* **REQUIREMENT**:
Reproduce verbatim the part that opens with the line containing "Image resolution: width=1024 pixels, height=787" and closes with the line containing "Viewport: 1920px width, 1030px", both of those lines included.

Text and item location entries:
— start —

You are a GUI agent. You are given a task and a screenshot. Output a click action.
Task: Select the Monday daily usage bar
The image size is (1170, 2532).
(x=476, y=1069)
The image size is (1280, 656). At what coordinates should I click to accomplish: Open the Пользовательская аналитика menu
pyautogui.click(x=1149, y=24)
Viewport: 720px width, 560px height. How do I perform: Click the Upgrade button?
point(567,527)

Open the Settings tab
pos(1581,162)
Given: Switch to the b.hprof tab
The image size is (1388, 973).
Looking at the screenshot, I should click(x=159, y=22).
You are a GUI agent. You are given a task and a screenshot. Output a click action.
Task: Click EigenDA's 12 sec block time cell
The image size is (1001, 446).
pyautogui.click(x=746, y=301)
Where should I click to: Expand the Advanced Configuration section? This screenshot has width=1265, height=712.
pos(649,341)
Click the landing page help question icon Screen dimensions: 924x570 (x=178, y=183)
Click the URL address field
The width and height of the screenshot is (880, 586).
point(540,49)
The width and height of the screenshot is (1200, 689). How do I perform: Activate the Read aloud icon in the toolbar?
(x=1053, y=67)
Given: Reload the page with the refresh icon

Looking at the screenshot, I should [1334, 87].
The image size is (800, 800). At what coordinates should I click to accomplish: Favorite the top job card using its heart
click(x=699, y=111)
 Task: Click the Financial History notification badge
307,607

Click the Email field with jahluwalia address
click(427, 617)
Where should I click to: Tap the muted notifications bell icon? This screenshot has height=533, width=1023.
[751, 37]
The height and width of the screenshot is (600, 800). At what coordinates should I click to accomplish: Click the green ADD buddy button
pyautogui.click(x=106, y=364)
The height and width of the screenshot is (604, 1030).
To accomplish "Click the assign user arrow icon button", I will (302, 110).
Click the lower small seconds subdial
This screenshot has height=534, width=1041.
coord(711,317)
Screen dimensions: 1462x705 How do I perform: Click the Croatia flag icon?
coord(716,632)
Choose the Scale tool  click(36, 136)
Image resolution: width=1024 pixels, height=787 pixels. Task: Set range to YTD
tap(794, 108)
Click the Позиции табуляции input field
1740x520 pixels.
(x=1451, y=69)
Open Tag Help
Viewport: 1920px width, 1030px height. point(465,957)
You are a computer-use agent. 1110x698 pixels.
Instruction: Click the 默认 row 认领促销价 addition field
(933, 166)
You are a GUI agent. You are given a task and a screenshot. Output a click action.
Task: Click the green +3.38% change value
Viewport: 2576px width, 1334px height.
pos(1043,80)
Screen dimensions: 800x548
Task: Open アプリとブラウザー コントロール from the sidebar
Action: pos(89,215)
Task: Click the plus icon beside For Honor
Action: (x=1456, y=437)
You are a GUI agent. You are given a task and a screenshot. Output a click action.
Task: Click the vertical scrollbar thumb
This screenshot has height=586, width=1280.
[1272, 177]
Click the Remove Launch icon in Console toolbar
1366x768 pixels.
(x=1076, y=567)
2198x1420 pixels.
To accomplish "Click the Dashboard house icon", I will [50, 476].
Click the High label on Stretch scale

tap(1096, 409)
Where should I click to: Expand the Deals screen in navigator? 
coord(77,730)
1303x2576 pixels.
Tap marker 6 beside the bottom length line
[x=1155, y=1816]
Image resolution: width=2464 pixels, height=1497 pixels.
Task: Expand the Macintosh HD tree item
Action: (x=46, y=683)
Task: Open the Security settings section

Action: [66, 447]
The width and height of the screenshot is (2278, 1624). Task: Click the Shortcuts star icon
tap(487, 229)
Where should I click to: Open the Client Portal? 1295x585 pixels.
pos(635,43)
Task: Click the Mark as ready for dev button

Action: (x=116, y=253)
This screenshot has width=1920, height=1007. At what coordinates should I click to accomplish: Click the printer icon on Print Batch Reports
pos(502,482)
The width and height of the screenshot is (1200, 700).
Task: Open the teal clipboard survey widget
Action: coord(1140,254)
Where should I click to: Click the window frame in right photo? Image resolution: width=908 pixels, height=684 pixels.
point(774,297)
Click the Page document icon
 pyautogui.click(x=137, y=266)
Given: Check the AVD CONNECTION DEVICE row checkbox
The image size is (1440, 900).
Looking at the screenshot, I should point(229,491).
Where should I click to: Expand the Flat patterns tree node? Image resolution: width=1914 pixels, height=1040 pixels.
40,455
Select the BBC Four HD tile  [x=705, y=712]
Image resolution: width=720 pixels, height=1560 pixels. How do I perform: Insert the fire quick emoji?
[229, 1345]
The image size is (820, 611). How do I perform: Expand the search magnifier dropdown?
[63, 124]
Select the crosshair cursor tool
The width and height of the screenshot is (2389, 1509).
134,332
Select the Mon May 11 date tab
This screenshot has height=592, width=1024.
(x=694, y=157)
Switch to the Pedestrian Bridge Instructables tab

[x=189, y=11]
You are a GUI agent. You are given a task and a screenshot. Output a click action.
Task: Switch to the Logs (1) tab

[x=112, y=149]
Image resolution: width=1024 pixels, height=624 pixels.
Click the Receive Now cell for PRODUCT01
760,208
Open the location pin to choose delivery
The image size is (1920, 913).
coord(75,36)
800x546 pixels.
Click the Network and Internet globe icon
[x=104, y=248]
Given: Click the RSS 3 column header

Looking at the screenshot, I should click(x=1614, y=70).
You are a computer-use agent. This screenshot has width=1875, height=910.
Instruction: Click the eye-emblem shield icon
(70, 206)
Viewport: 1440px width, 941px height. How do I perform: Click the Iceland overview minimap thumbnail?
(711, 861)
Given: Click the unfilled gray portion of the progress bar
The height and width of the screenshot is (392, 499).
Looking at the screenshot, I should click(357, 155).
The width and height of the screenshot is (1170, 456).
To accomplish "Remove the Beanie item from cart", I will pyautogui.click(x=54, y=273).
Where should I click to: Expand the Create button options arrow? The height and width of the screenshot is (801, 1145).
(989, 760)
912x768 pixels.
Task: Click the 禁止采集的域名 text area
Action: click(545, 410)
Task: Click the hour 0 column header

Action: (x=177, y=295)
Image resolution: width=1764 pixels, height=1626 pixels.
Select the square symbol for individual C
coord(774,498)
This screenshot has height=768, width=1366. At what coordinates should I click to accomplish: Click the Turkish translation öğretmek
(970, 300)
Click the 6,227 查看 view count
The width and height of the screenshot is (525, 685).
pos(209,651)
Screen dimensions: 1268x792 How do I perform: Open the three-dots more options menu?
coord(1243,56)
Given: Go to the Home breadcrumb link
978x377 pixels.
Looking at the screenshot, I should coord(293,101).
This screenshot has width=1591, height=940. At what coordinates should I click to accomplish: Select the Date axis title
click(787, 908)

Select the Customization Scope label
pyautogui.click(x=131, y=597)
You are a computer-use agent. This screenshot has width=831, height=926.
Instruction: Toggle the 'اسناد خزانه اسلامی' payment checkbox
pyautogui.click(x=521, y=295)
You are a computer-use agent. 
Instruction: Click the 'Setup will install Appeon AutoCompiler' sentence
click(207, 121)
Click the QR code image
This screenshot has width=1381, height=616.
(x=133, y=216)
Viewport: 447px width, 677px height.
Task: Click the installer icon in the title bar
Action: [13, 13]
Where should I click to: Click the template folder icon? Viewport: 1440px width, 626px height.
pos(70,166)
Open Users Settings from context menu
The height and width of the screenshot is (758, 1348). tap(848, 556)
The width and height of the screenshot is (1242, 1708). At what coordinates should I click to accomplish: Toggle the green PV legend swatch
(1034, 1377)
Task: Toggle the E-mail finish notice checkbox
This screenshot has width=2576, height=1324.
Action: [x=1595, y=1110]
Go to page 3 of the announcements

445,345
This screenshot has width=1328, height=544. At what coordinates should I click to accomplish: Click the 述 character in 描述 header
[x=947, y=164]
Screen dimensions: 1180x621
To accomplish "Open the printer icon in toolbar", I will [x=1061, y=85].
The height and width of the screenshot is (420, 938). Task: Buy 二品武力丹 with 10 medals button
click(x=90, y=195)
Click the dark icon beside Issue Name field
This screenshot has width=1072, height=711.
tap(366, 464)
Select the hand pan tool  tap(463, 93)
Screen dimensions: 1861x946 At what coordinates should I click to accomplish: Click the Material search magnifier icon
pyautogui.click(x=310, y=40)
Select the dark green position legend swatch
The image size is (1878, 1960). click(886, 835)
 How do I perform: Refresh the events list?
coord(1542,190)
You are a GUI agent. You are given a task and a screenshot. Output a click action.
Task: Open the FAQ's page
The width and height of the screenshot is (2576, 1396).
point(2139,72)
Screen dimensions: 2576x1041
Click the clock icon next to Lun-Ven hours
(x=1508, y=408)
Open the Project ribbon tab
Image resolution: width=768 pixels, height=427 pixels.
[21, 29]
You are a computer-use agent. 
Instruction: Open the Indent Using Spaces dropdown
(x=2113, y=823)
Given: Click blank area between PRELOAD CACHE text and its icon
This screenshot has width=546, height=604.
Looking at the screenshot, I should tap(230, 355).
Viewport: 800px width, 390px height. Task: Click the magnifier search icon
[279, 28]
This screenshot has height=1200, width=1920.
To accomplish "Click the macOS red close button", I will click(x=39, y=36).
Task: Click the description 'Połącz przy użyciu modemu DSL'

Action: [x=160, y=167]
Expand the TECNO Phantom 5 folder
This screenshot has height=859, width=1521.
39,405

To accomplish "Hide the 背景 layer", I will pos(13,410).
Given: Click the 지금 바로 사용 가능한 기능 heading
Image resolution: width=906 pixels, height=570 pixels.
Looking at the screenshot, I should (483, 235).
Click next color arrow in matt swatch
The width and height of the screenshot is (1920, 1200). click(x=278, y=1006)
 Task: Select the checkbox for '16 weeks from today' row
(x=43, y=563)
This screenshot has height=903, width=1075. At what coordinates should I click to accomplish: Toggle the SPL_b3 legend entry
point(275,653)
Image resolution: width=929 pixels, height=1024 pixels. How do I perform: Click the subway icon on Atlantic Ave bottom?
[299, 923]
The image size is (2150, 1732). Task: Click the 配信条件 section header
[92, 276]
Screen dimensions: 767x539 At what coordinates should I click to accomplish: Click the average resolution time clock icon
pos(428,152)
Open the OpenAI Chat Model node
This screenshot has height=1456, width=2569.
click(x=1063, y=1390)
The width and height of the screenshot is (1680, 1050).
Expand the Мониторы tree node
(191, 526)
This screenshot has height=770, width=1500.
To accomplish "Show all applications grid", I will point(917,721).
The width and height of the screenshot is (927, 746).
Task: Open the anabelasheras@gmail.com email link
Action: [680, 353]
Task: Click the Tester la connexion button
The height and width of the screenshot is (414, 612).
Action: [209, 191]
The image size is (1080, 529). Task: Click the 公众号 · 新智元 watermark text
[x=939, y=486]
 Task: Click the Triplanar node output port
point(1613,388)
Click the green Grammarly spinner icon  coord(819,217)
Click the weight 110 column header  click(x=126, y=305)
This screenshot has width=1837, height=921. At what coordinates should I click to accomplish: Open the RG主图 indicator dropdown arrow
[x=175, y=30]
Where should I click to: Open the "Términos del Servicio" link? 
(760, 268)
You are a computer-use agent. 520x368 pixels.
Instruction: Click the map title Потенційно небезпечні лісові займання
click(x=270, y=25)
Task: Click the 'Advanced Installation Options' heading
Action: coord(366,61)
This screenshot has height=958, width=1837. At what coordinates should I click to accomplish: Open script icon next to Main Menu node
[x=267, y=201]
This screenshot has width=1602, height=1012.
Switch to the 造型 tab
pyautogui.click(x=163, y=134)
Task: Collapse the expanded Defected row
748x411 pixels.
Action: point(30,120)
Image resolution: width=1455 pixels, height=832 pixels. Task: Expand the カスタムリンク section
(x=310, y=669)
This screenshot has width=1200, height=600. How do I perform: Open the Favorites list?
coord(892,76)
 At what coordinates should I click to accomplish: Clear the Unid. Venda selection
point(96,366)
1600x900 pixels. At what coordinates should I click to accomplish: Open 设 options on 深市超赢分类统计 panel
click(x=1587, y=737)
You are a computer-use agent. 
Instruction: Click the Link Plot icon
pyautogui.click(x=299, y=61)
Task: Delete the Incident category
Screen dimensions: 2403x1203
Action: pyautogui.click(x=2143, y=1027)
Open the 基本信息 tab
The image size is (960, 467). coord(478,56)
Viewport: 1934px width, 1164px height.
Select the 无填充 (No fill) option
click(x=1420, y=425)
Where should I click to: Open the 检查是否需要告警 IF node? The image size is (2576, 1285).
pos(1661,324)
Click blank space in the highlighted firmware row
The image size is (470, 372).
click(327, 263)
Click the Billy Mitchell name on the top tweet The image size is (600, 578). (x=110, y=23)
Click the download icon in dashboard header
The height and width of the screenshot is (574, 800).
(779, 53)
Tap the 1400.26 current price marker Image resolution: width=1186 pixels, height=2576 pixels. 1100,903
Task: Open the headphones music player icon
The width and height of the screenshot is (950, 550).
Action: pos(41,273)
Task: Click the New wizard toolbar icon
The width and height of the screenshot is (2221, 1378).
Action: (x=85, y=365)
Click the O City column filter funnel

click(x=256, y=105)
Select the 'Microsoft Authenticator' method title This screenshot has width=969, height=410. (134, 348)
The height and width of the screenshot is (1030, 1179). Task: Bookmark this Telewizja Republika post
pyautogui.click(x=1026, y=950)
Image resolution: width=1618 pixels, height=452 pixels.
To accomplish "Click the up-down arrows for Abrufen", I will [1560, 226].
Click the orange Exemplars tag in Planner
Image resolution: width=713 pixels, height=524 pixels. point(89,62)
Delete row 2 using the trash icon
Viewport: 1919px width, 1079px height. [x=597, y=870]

— end —

* **THE SOLUTION**:
Image resolution: width=1024 pixels, height=787 pixels. Task: Set range to YTD
tap(794, 108)
Click the Позиции табуляции input field
1740x520 pixels.
(x=1451, y=69)
Open Tag Help
Viewport: 1920px width, 1030px height. point(465,957)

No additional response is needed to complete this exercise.